Talvez fosse bom, antes de mais nada, que procurássemos formular o que se entende pela palavra “cristão”.

É ela usada, hoje em dia, por um grande número de pessoas, num sentido muito impreciso.

Para alguns, não significa senão uma pessoa que procura viver uma vida virtuosa.

Neste sentido, creio que haveria cristãos em todas as seitas e em todos os credos; mas não me parece que esse seja o sentido próprio da palavra, pois isso implicaria que todas as pessoas que não são cristãs – todos os budistas, confucianos, maometanos e assim por diante – não estão procurando viver uma vida virtuosa. Não considero cristã qualquer pessoa que tente viver decentemente de acordo com sua razão.

Penso que se deve ter uma certa dose de crença definida antes que a gente tenha o direito de se considerar cristão.

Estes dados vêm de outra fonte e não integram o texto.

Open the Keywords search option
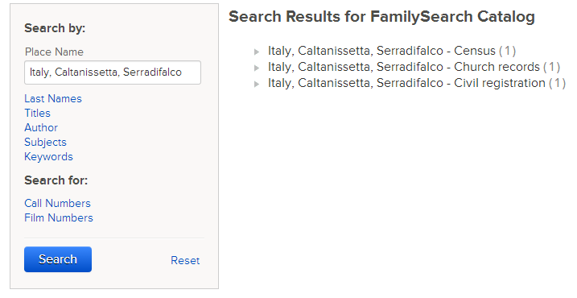577x298 pixels. pos(48,157)
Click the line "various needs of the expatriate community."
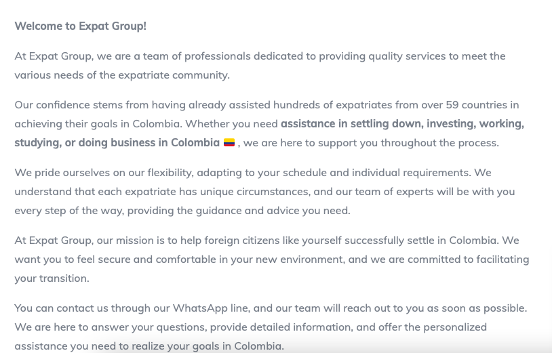Screen dimensions: 552x353 click(x=122, y=75)
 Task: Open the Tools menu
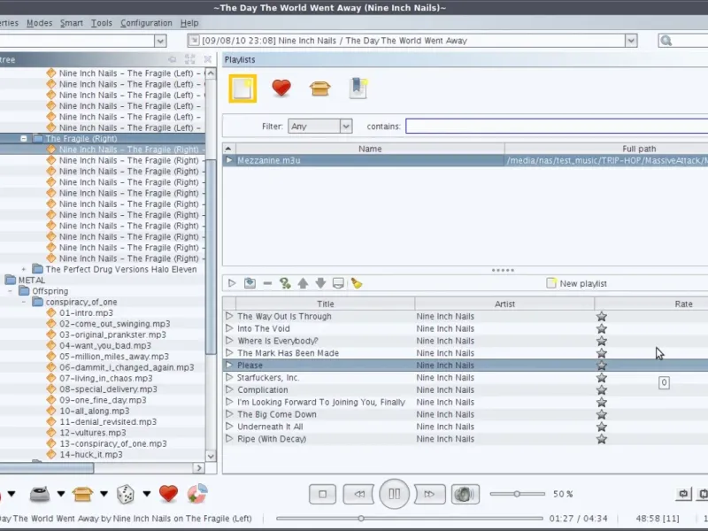tap(102, 23)
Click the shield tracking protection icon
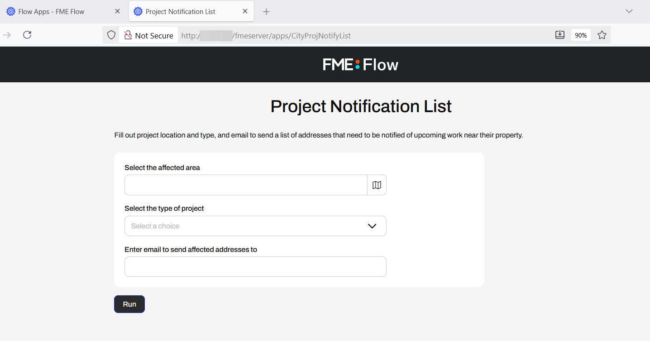This screenshot has height=341, width=650. [111, 35]
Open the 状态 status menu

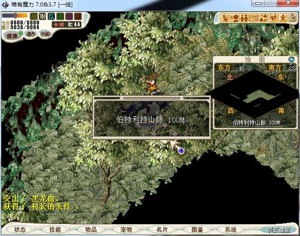(x=20, y=229)
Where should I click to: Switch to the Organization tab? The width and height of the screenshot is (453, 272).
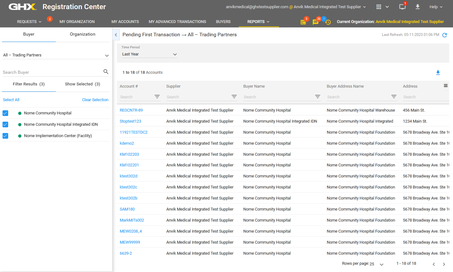coord(83,34)
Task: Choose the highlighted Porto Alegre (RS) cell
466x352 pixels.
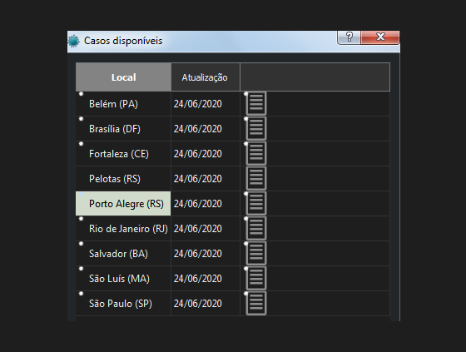Action: [x=123, y=204]
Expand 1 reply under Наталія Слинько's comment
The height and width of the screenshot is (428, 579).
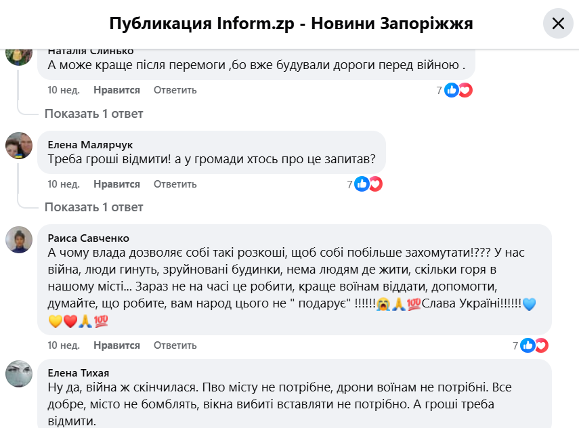pos(93,114)
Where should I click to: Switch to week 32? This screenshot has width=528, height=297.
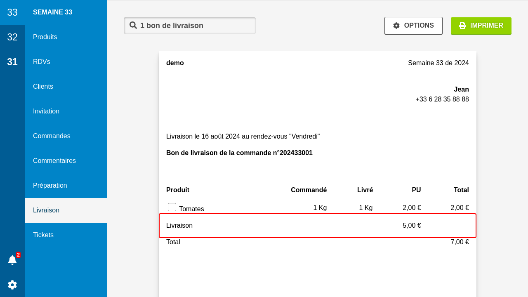pyautogui.click(x=12, y=37)

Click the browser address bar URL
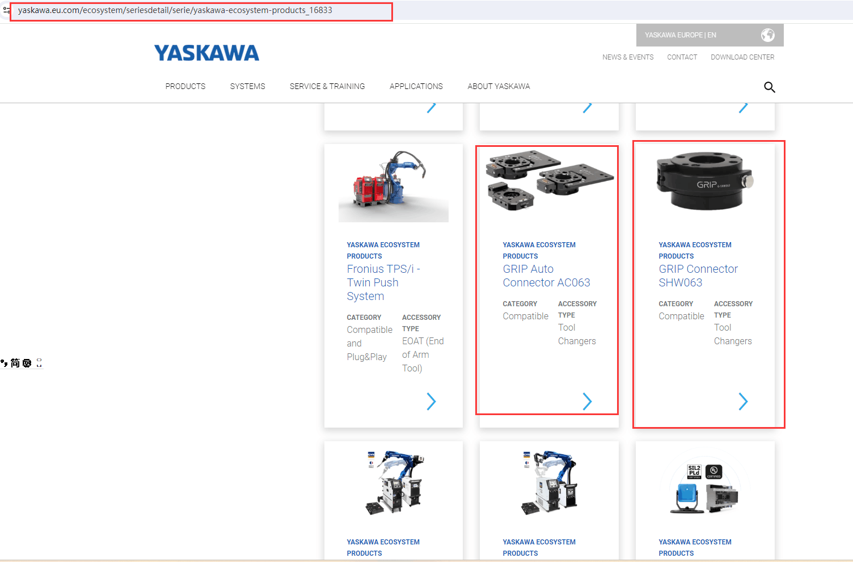click(x=175, y=10)
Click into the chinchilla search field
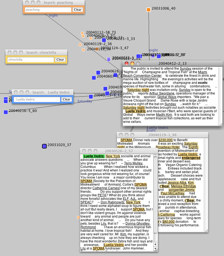Viewport: 224px width, 256px height. 31,59
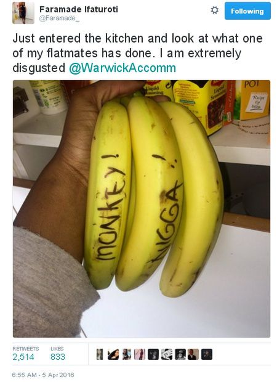
Task: Click the black-and-white hand avatar
Action: point(166,354)
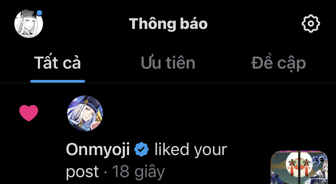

Essa palavra não tem hoje o mesmo sentido que tinha ao tempo de Santo Agostinho e de Santo Tomás de Aquino. Naqueles dias, quando um homem se dizia cristão, sabia-se o que ele queria significar.


As pessoas aceitavam toda uma série de crenças estabelecidas com grande precisão, e acreditavam, com toda a força de suas convicções, em cada sílaba de tais crenças.